Quickselect (Average-case Linear)

// Quickselect: expected O(n) using a random or median-of-3 pivot
function partition(arr, lo, hi, pivotIndex) {
  const pivot = arr[pivotIndex];
  [arr[pivotIndex], arr[hi]] = [arr[hi], arr[pivotIndex]]; // move pivot to end
  let store = lo;
  for (let i = lo; i < hi; i++) if (arr[i] < pivot) {
    [arr[store], arr[i]] = [arr[i], arr[store]]; store++;
  }
  [arr[store], arr[hi]] = [arr[hi], arr[store]];
  return store;
}

function quickselect(arr, k) {
  let lo = 0, hi = arr.length - 1;
  while (lo <= hi) {
    const pivotIndex = lo + Math.floor(Math.random() * (hi - lo + 1));
    const p = partition(arr, lo, hi, pivotIndex);
    if (p === k) return arr[p];
    if (k < p) hi = p - 1; else lo = p + 1;
  }
  return undefined; // k out of bounds
}
  • Expected time: O(n) with random pivot; worst case O(n^2) if partitions are highly unbalanced.
  • Pivot choices: random, median-of-3/5, Tukey ninther improve robustness.
  • Stability: selection is not stable; partitions are in-place to save memory.

Median of Medians (Deterministic Linear)

// Deterministic pivot in O(n): groups of 5, recurse on medians
function medianOfMedians(arr, lo = 0, hi = arr.length - 1) {
  const n = hi - lo + 1;
  if (n <= 5) {
    const slice = arr.slice(lo, hi + 1).sort((a, b) => a - b);
    return slice[Math.floor(slice.length / 2)];
  }
  const meds = [];
  for (let i = lo; i <= hi; i += 5) {
    const r = Math.min(i + 4, hi);
    const g = arr.slice(i, r + 1).sort((a, b) => a - b);
    meds.push(g[Math.floor(g.length / 2)]);
  }
  return medianOfMedians(meds, 0, meds.length - 1);
}

function selectDeterministic(arr, k, lo = 0, hi = arr.length - 1) {
  while (true) {
    if (lo === hi) return arr[lo];
    const pivot = medianOfMedians(arr, lo, hi);
    // partition around pivot value (not index), using 3-way partition
    let lt = lo, i = lo, gt = hi;
    while (i <= gt) {
      if (arr[i] < pivot) { [arr[lt], arr[i]] = [arr[i], arr[lt]]; lt++; i++; }
      else if (arr[i] > pivot) { [arr[i], arr[gt]] = [arr[gt], arr[i]]; gt--; }
      else { i++; }
    }
    if (k < lt) hi = lt - 1;
    else if (k > gt) lo = gt + 1;
    else return arr[k];
  }
}
  • Guarantee: O(n) worst case by ensuring a constant fraction is discarded each iteration.
  • Why groups of 5? Ensures at least 3/10 fraction on each side after partitioning (tight recurrence).
  • Practice: constant factors are higher than randomized Quickselect; often combine heuristics.

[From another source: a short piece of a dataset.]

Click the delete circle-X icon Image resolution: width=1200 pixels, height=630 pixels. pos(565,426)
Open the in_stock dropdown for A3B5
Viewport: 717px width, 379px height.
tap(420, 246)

Engineering Tips and Variants

  • Use 3-way partitioning for inputs with many duplicates to avoid O(n^2) behavior.
  • Switch to insertion sort for tiny partitions (threshold ~16) to reduce overhead.
  • For top-k, use partial selection with a max-heap of size k or nth_element-style selection plus sort the top portion.
  • Streaming/online: maintain two heaps to track running median in O(log n) per update.

Exercises

  1. Implement randomized Quickselect and measure partition sizes across many runs; plot distribution.
  2. Implement deterministic Median of Medians, counting comparisons; compare runtime vs. Quickselect on adversarial arrays.
  3. Extend Quickselect to support selection by a custom comparator and test stability with many equal keys.
Randomized quickselect is often fastest in practice; Median of Medians guarantees linear worst-case time.